Previously, regular association members had to be based in Canada and get at least half of their revenue from the oilfield services business.
But the change, approved last November, now has PSAC talking with groups and firms representing geothermal, solar and wind power.
Salkeld points to members like Alberta-based Cleantek Industries Inc. as one of the reasons for the adjustment, as oilfield service companies continue to evolve.
The business, with operations just outside Calgary, employs about 60 people and is growing. Founded in 2009 as Horizon Oilfield Solutions, it rebranded last year as Cleantek to reflect its business.
The firm started out designing and manufacturing wastewater dehydrators for the oil and gas sector. It has since developed hybrid solar light towers used in the energy sector, as well as on construction sites and in remote areas.
“We only expanded into the construction (sector) in a large way when the downturn started,” says Kristine McPhail, company director of marketing and corporate operations.
“We were like ‘OK, we need to diversify.’ You can’t be tied to the drill bit when the drill bit is disappearing.”
Questor Technology Inc., a Calgary-based company that manufactures gas incinerator systems, turning waste heat into electricity, isn’t a PSAC member — but will contemplate it, says CEO Audrey Mascarenhas.
“In the past, because it was very focused on traditional oilfield services, we didn’t really see a place for us,” she says.
“But certainly, as things start to change and regulation comes in that starts to define how our industry has to change…it’s certainly an opportunity and something we would consider.”
All of this talk reflects the fact global energy development is undergoing a transformation.
Oil and gas will continue to be needed for decades; hydrocarbon fuels will be required to meet increased energy demand over the next 50 years, according to Suncor Energy’s Climate Report issued Monday.
Yet there’s also a push to decarbonize.

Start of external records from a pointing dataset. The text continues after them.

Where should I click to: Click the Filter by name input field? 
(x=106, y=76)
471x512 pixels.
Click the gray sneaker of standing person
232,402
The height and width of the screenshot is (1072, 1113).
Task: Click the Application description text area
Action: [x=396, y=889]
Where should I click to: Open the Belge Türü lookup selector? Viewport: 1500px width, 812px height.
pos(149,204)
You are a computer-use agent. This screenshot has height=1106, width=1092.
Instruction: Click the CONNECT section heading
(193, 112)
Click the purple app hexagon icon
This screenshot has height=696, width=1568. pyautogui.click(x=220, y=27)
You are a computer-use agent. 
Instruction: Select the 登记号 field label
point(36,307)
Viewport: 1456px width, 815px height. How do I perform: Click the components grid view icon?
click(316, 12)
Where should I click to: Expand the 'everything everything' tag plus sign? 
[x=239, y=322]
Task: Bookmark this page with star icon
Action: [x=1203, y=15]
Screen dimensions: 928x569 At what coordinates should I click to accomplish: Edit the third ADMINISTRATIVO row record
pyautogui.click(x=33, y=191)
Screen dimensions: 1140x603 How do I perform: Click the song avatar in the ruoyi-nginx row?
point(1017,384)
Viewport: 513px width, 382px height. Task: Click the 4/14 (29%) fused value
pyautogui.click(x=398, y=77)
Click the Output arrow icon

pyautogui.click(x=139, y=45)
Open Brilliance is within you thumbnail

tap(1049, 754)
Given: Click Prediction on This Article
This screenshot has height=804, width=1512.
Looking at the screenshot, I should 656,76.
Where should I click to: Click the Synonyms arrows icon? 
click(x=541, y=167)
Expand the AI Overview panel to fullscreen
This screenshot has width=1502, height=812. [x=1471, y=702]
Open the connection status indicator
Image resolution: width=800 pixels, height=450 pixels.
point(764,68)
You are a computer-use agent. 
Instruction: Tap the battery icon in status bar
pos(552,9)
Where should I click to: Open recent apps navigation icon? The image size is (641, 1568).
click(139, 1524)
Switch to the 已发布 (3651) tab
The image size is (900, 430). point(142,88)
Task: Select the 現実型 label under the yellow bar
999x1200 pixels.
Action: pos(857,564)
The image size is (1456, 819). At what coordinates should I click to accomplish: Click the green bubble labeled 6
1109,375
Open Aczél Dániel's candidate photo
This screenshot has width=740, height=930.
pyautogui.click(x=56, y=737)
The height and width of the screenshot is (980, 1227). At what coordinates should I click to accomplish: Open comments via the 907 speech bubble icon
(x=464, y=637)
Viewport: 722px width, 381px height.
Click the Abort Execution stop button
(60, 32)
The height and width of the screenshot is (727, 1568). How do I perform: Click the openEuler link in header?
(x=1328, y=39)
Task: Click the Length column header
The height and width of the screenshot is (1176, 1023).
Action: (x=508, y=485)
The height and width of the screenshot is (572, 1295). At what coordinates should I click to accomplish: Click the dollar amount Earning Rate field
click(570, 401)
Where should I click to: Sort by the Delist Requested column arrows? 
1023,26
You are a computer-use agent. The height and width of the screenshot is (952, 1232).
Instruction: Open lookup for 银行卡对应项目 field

Companies in the oil and gas industry are striving to become more efficient, reduce their inputs and lower emissions.
“There is a coherent path to the future that includes both traditional and new sources of energy,” Suncor CEO Steve Williams said in the report.
“In a world of rising energy demand, it is not a choice between one or the other; we will need many forms of energy.”
There are also business opportunities ahead with the expansion of the clean technology sector, not only for groups like PSAC, but for energy jurisdictions such as Calgary and Alberta.
The International Energy Agency says renewable energy capacity will increase by more than 40 per cent by 2021.
Alberta wants to add 5,000 megawatts of renewable energy into the province by 2030, attracting more than $10 billion in investment into wind, solar and hydro.
A report last month by Clean Energy Canada says global investment in renewable power hit $348 billion last year, including $2 billion in Canada.
That’s far lower than the oil and gas industry’s $29 billion of capital spending in Alberta last year, but still significant.
“It really is a conversation not about oil and gas or coal power, but about energy,” Mascarenhas says.
“The reality is we need oil and gas and fossil fuels. Our global energy demand can’t be met solely on renewables, so there’s an opportunity (here) on how do we become more sustainable in our oil and gas production.”
For PSAC, the shift means the hopeful addition of new members, a broader mandate and possibly a new name.
For Alberta, it reflects a strategic shift in thinking across an industry firmly in transition.
Chris Varcoe is a Calgary Herald columnist.